In order to harmonize several disparate datasets, we implemented the workflow
described below. For a more complete description of our workflow and quality control
measures, please see the manuscript Meyer and Labou, et al. (Under Review).
The authors recommend that future users implement similar packages used in this
workflow for manipulating the GLCP. In particular, loading the GLCP into certain
environments, such as R, often require the use of external packages. Most notably, the
fread() function from the data.table package (Dowle and Srinivasan, 2019) can quickly
read the GLCP into the R environment through the command:
glcp = fread(x = "glcp.csv", header = TRUE, integer64 = "character").
Data Sources
Lake locations and boundaries
For the locations of lakes, we used the HydroLAKES database version 1.0
(Messager et al., 2016), which incorporates multiple lake datasets (e.g., SRTM
Water Body Data, Global Lakes and Wetlands Database) and includes 1,427,688 lakes
of at least 10 hectares in surface area. The majority of HydroLAKES lakes are
defined as uncontrolled lakes (99.5%), with the remainder identified as reservoirs (0.47%)

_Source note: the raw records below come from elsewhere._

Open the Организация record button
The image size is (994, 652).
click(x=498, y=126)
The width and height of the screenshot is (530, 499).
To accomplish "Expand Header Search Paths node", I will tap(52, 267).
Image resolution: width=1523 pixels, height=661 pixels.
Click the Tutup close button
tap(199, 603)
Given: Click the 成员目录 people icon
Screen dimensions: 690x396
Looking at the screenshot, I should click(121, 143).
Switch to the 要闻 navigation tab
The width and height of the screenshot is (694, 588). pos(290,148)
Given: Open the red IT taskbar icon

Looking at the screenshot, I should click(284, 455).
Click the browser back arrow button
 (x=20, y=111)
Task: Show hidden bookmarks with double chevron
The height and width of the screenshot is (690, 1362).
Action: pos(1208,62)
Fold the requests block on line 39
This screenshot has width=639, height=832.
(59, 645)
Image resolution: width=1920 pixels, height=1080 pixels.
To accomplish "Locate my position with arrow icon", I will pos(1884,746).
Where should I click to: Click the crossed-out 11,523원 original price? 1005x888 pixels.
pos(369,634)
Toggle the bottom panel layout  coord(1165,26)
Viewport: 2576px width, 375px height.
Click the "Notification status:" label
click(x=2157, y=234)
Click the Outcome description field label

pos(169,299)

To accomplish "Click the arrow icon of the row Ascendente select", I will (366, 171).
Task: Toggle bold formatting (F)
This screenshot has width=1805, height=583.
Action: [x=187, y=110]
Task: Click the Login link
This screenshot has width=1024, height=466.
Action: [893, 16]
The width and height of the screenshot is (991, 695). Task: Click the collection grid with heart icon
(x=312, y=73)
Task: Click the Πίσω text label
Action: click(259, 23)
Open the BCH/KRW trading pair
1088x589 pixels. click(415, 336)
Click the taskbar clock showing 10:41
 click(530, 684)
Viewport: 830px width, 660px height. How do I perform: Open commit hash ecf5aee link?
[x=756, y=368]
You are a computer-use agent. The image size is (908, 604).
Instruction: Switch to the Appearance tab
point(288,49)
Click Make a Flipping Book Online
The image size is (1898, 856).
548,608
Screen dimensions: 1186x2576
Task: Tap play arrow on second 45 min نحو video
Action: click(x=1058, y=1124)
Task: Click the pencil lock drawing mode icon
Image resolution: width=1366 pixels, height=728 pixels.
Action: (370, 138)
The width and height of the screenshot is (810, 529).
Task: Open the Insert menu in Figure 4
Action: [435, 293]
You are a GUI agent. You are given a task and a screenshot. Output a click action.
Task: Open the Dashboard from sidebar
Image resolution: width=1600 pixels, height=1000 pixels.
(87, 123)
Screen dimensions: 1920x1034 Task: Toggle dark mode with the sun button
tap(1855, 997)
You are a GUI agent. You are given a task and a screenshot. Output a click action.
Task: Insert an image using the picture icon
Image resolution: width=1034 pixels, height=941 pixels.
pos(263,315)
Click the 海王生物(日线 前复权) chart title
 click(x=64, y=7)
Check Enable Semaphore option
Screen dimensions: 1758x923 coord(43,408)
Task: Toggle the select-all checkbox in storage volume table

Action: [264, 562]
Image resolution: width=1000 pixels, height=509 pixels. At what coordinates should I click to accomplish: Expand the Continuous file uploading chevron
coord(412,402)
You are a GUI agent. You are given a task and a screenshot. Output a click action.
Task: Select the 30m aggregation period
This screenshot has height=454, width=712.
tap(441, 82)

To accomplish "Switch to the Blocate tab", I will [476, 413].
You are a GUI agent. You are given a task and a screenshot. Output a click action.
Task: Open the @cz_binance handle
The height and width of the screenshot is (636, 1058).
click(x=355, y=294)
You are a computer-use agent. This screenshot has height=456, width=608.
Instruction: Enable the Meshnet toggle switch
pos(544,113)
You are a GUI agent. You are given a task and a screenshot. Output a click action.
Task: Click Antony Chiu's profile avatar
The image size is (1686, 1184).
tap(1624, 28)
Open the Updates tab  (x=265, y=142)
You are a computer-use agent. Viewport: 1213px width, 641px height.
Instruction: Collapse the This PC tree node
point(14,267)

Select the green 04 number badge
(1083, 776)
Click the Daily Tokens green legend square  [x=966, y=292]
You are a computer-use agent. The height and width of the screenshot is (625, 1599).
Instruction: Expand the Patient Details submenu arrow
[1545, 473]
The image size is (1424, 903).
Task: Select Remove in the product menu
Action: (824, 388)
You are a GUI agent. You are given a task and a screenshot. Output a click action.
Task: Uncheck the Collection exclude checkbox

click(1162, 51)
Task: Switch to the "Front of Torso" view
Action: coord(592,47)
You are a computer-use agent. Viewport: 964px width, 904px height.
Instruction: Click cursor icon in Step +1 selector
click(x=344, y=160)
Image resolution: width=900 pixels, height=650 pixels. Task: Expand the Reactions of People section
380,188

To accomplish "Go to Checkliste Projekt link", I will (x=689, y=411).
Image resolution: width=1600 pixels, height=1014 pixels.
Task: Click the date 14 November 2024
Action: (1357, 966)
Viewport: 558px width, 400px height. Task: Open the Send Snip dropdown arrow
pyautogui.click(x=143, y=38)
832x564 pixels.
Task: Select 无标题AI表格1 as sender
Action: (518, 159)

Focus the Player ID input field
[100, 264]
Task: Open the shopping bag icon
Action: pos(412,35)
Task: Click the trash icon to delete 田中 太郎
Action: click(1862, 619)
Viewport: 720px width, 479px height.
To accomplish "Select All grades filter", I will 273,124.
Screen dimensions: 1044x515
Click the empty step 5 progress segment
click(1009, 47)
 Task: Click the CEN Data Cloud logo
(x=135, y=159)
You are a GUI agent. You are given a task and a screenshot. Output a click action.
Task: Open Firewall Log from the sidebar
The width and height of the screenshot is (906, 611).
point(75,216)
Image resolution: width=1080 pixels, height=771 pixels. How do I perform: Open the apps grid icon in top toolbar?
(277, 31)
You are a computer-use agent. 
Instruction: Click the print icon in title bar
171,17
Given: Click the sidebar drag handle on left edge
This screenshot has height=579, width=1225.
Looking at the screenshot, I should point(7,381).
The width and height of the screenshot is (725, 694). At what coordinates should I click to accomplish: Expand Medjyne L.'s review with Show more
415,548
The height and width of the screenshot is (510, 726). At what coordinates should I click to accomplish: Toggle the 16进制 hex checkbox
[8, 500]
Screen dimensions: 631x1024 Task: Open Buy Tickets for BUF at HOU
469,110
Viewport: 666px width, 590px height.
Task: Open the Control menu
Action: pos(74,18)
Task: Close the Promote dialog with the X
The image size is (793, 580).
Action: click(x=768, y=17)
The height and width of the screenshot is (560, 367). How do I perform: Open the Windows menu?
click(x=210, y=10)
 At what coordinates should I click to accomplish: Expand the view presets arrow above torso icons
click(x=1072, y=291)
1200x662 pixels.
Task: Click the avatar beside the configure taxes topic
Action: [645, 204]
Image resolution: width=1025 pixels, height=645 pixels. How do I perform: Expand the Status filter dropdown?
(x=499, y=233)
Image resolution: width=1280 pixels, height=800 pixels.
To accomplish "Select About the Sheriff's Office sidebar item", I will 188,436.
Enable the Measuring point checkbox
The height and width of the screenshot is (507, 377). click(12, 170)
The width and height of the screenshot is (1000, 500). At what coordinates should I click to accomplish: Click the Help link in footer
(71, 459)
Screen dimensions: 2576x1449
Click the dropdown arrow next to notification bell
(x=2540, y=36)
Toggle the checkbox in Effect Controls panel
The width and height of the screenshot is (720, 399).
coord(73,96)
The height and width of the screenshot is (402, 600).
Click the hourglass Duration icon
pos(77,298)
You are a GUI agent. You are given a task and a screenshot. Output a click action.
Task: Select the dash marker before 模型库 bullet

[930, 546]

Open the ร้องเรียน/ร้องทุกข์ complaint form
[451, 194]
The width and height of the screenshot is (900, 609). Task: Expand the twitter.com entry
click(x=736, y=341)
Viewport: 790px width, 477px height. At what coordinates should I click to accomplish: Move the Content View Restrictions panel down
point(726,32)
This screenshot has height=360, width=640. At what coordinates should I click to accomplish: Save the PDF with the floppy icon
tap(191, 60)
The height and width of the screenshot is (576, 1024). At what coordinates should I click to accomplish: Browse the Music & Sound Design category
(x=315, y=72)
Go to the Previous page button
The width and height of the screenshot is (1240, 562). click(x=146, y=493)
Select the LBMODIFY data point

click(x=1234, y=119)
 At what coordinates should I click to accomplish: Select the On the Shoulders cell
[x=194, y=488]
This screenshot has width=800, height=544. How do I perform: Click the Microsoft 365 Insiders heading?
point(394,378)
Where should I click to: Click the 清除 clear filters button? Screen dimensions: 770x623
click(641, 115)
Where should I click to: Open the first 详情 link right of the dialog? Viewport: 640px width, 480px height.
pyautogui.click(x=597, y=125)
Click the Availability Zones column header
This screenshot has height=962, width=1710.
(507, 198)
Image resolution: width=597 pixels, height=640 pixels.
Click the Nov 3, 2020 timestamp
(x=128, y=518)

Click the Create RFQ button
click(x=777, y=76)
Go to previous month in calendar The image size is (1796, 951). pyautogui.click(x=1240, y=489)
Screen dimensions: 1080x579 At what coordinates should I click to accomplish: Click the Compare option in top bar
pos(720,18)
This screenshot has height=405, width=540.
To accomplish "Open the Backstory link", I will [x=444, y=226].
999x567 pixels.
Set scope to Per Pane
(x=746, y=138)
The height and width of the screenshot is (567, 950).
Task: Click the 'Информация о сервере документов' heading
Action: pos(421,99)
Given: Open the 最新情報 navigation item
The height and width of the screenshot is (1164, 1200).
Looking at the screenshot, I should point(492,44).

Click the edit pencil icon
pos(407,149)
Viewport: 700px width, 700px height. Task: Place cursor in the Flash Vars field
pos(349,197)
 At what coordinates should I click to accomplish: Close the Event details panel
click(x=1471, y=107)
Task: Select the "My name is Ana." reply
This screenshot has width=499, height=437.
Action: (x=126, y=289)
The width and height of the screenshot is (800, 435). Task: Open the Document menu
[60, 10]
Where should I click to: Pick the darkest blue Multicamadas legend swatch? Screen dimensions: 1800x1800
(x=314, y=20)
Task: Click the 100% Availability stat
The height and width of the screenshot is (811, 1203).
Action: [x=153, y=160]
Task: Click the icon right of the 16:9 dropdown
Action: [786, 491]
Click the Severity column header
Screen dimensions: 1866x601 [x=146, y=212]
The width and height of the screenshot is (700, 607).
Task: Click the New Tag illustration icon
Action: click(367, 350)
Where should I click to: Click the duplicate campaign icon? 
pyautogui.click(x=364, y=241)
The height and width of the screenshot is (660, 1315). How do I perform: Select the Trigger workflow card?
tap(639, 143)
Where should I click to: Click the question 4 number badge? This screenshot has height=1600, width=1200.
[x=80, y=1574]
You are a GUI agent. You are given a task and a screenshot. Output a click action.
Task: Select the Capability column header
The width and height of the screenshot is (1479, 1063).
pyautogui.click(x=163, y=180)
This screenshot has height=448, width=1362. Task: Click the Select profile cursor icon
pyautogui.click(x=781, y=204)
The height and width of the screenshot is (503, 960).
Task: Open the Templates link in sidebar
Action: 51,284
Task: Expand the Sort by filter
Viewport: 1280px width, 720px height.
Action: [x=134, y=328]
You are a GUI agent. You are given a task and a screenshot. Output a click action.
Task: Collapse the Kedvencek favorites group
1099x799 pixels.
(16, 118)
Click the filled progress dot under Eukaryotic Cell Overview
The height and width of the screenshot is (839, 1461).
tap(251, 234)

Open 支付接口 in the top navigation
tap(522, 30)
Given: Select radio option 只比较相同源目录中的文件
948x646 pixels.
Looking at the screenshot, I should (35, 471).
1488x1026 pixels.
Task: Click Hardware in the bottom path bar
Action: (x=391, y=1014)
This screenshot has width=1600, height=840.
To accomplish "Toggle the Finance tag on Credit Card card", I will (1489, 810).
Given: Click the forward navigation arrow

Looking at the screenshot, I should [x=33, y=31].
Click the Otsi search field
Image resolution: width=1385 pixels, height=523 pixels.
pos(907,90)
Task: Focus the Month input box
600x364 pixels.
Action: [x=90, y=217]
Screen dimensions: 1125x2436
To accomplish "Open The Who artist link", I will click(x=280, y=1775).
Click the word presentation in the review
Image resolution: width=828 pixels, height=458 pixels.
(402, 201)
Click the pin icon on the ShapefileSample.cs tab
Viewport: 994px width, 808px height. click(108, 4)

and controlled lakes (0.03%). HydroLAKES, which is available in the form of shapefiles,
includes an extensive number of attributes for lake polygons including: lake surface area
(polygon area),elevation, shoreline development, total volume, average depth, residence time,
latitude and longitude of pour point, lake type, and others. The HydroLAKES v1.0
identifier ("Hylak_id") is retained in the GLCP to facilitate future work making use
of other attributes in the HydroLAKES data, which are not included in the GLCP.
Additionally, the GLCP also contains lake centroids, which were calculated within
ArcGIS version 3.1 (ESRI, 2015).
Hereafter, HydroLAKES lake polygons are referred to as "lakes."
Because lakes are products of the landscapes in which they reside, we calculated
climate and population values relative to each lake's basin. To identify basin
boundaries, we used the HydroBASINS dataset, a basin-level analog to the HydroLAKES
dataset. The HydroBASINS version 1.c format 1 database (Lehner and Grill, 2013) is
derived from the HydroSHEDS database (Lehner et al., 2008), which uses 15 arc-second
resolution data to identify river basins, watersheds, and sub-basins globally. In
HydroBASINS, basins are identified using the Pfafstetter coding system, with Level 1
as the highest level (i.e., continent level) and Level 12 as the smallest available
sub-basin. Table 1 details the number and median size of basins within each Pfafstetter
level for basins used within the GLCP. We retain the original HydroBASINS version 1.c
identifier ("HYBAS_ID") for each basin in the GLCP, for ease of future integration with
existing HydroBASINS attributes, such as distance from basin outlet to next downstream
sink and indicators of endorheic basins.
Hereafter, HydroBASINS polygons are referred to as "basins."
Surface water extent
For changes in lake surface water area over time, we used the Joint Research
Centre (JRC) Global Surface Water Dataset described in Pekel et al. (2016), which used
LANDSAT imagery (30 meter resolution) from March 1984 through October 2015 to identify
changes in surface water area for lakes, rivers, streams, and wetlands. The data are
hosted by the European Commission JRC and are formally referred to as the Global
Surface Water Dataset. Hereafter, we use the abbreviation "JRC" to refer to this
The JRC data subsetted for Yearly Water Classification History v1.0 (1984-2015)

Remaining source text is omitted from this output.